Indian students stuck in Ukraine

Meanwhile, PTI, quoting a senior official, reported on Thursday that the Ministry of Civil Aviation has lifted restrictions on the number of flights between India and Ukraine under the bilateral air bubble arrangement to facilitate travel of Indians.

Shaan said the advisory had caused more panic than relief, especially back home. “When the advisory was released, our families and relatives were extremely worried. Studies are important, but life is more important. If something bad happens, then who will take responsibility for our lives? We don’t have any words to describe how disappointed we were with the advisory.”

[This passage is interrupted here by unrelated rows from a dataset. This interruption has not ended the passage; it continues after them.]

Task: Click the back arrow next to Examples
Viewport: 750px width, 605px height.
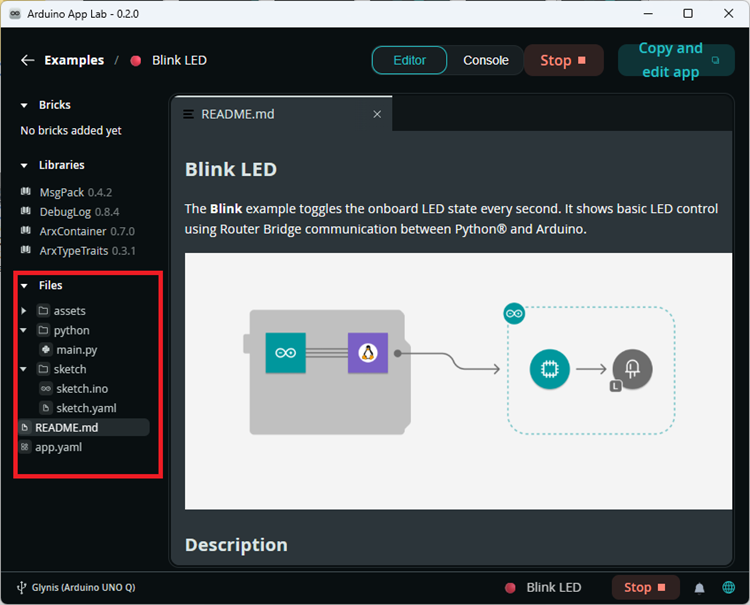Action: point(27,60)
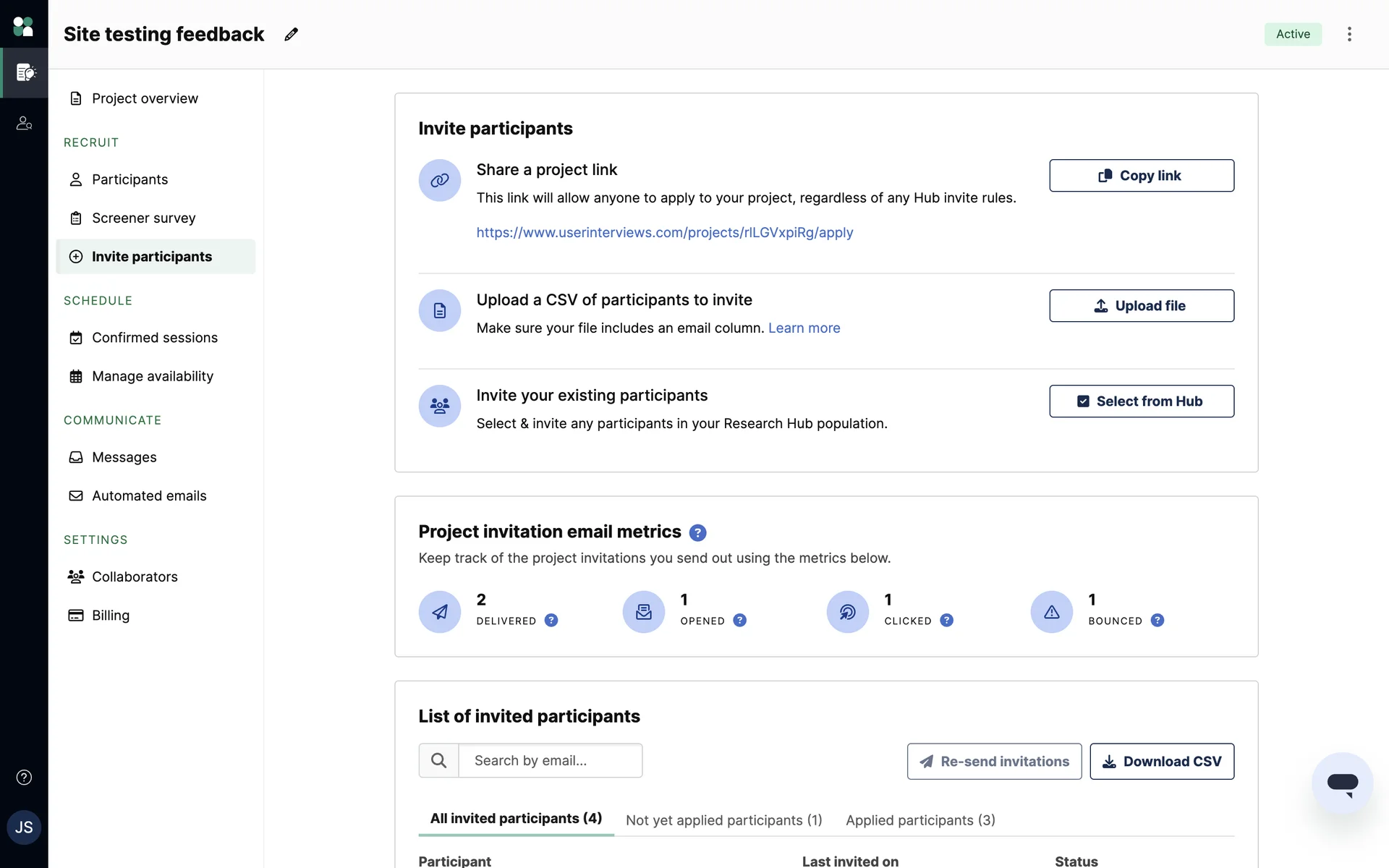Open the project apply URL link

click(x=664, y=232)
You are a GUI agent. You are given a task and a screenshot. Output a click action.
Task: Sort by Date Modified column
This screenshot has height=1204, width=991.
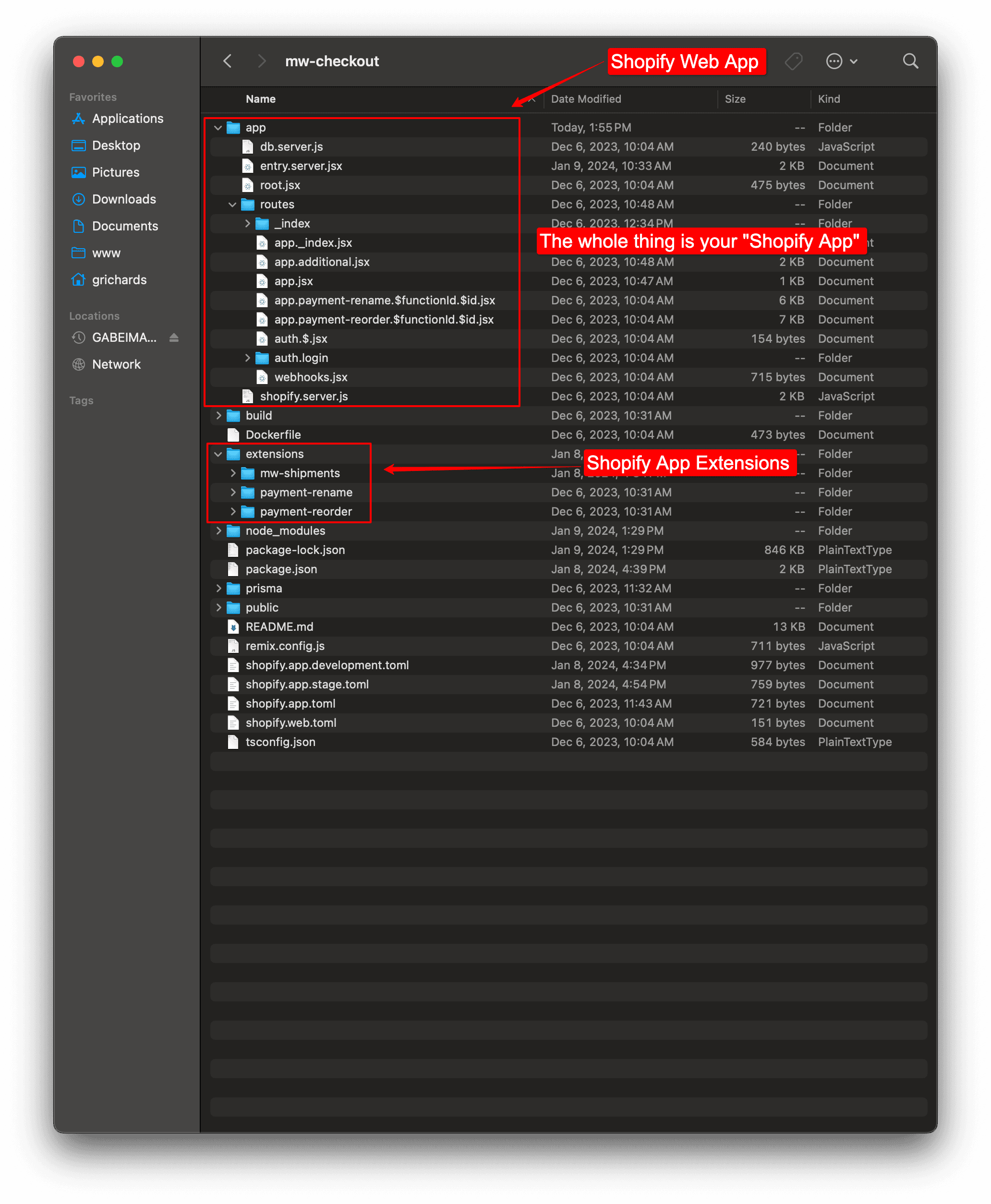click(x=586, y=99)
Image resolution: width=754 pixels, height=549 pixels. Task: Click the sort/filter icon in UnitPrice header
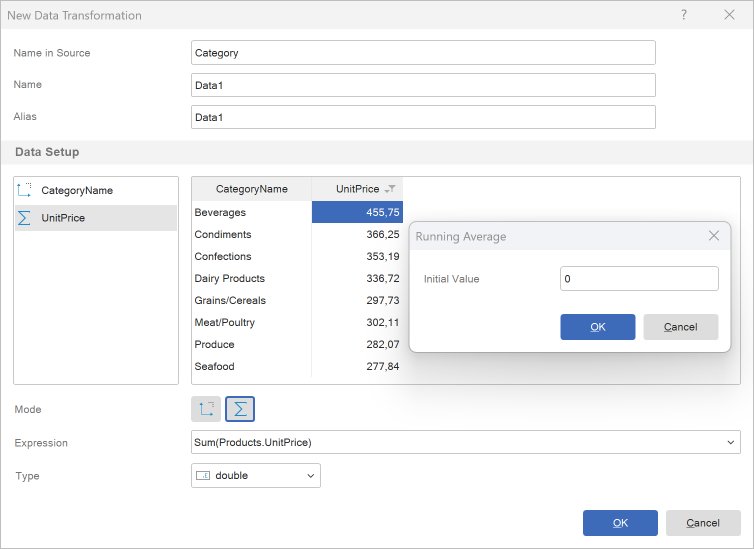tap(391, 189)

What Mohammad Khurram, 21, was upset about was that the embassy had rendered students’ stay not essential in the country. “What does not essential mean? We have exams in two months. Neither the embassy nor the university has given us any assurance about the safety of our documents and uninterruption of our education in case something goes wrong.”

Khurram recalled the experience of a friend who was in his third year at Lugansk University in 2014 when the Crimean annexation took place. The university was on the border between Ukraine and Russia. “At that time, it was difficult for him to contact the embassy and eventually he lost all his documents in the university. After the war, the university released some documents and the embassy helped him get enrolled somewhere else, but he had to start again from the first year from Kharkiv Medical University. This was a waste of time and money.”

Tabish is worried that the same could happen to them. “Universities in Ukraine are not giving us any assurance about what they will do in the event of war. All they care about is the money. They had a meeting with foreign students on February 14, before the advisory was issued by the Indian embassy, ​​and they said that we should clear all our debts and only then they will let go of our documents.”

What do the students expect?

Khurram said, “We need clear advice about whether we should leave Ukraine or not. The embassy needs to send a notice to the universities telling them that all Indian students need to leave the country and also that the exams would take place online. At the moment, the director has told us that classes will happen in the online mode, but we will have to return for the exams. How can I come back in two months?”

Another 23-year-old student from Rajasthan who wished to remain anonymous said that he was in his final year and he had no idea about what to do. “I am in the final year of my studies and there is no information about our final exam and our degree…our visas will also expire in July and we are not sure if the situation will get better or not. What will happen to our degree?”

Shaan said, “We have not any clarity from anywhere, not our university, not our embassy. I just feel totally lost.”

Ateequr Rahman, 22, who is from UP’s Lucknow and studying at Odessa Medical University, said, “We need a statement from the Ukrainian Education Minister that classes will be conducted online or even just a clarification that they won’t expel us…we also I want to request the Indian Embassy to lower the fare prices.”